|Researchers Find Shortcut to Generating Brain Stem Cells|
Scientists at the Life & Brain Research Center at the University of Bonn, Germany, have succeeded in generating brain stem cells directly from the connective tissue of mice. These stem cells can reproduce and be converted into various types of brain cells.
To date, only reprogramming in brain cells that were fully developed or had only a limited ability to divide was possible.
The new reprogramming method, published in the current edition of Cell Stem Cell, builds on work by Japanese researcher Shinya Yamanaka and his team, who produced stem cells from the connective tissue cells of mice for the first time in 2006.
The Bonn research team was led by Dr. Frank Edenhofer and included colleagues at the university's Institute of Reconstructive Neurobiology and the Institute of Human Genetics. They used connective tissue cells from mice as a starting material and, just as Yamanaka did, initiated the conversion with a combination of four genes. But this time the goal was to produce neural stem cells (brain stem cells) rather than pluripotent (iPS) cells, as Yamanaka did.

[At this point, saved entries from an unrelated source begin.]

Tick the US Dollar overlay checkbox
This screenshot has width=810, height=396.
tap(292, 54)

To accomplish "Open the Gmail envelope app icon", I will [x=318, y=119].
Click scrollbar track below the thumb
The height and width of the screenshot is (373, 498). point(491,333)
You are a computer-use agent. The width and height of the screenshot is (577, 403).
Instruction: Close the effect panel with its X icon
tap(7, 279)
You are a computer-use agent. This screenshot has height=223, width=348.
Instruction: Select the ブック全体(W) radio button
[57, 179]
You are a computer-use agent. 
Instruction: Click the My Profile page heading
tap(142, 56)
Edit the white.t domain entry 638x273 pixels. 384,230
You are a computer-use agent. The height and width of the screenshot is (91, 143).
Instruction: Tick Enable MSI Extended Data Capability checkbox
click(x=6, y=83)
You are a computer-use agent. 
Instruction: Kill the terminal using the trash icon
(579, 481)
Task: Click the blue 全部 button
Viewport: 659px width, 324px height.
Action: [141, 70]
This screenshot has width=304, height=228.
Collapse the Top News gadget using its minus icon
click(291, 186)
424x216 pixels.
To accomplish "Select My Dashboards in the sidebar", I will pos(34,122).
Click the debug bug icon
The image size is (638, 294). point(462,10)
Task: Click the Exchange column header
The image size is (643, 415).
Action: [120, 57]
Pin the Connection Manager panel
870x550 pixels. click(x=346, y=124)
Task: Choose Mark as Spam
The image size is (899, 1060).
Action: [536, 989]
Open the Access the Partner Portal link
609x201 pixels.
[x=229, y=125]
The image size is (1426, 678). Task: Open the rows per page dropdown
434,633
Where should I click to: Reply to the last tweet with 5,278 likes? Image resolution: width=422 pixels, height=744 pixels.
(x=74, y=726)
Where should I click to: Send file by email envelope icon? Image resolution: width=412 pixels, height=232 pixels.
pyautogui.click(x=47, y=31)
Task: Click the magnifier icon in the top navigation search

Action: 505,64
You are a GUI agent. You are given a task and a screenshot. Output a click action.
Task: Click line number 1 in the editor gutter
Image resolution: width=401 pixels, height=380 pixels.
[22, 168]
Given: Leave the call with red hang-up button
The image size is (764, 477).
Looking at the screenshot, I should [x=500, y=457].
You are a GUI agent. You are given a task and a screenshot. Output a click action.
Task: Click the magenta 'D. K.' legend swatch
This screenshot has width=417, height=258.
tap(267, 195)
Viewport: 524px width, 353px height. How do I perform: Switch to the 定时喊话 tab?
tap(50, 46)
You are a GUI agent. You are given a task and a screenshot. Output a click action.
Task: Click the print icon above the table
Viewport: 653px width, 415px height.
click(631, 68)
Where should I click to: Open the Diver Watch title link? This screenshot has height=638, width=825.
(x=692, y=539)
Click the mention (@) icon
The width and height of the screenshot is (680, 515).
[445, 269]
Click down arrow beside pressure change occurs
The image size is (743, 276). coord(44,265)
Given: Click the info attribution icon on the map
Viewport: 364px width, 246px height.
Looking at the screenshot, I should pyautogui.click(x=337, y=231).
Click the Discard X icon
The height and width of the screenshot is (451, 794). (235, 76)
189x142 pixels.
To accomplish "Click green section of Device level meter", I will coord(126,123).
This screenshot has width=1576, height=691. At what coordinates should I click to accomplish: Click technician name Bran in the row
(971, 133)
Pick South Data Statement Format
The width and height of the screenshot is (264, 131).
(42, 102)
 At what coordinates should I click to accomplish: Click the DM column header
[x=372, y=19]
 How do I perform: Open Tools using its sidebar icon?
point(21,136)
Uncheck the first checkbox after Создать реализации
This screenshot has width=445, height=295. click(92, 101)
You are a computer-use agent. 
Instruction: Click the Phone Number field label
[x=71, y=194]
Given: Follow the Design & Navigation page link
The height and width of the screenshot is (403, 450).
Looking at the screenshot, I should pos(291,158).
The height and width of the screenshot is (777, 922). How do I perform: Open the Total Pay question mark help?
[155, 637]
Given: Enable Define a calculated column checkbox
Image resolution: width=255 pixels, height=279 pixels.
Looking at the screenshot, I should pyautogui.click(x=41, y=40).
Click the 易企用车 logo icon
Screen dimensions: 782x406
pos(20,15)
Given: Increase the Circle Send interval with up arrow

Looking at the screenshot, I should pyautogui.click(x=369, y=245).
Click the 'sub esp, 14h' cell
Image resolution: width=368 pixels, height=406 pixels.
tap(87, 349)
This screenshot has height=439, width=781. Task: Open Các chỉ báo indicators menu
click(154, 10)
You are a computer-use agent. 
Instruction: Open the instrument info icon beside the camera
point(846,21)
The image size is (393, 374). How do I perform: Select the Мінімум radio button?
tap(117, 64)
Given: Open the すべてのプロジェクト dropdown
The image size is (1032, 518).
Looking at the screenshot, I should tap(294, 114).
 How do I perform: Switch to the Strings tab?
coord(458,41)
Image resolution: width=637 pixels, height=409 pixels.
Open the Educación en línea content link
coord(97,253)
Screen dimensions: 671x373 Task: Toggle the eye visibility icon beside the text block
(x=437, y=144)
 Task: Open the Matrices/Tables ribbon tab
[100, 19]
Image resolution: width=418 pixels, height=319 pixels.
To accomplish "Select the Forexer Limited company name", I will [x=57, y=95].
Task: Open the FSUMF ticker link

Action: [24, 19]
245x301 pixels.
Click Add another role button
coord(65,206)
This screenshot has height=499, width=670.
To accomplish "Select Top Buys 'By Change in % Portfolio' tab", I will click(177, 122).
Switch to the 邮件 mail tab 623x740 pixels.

The gene "Oct4" was critical to the reprogramming. "Oct4 activates the process, destabilizes the cells and clears them for the direct reprogramming. However, we still need to analyze the exact mechanism of the cellular conversion," Dr. Edenhofer said.
The researchers reported that their reprogramming method was up to three times faster than the method used to produce the iPS cells, since they were able to cut down on the reprogramming of the cells via the embryonic stage. This consequently reduced the work involved and cost as well. In addition, the Bonn method is associated with a dramatically lower risk of tumors and results in a nearly limitless number of neural cells, the researchers say.
"Our work could form the basis for providing practically unlimited quantities of the patient's own cells," Dr. Edenhofer added.
The next step is to determine whether the results can be applied to humans.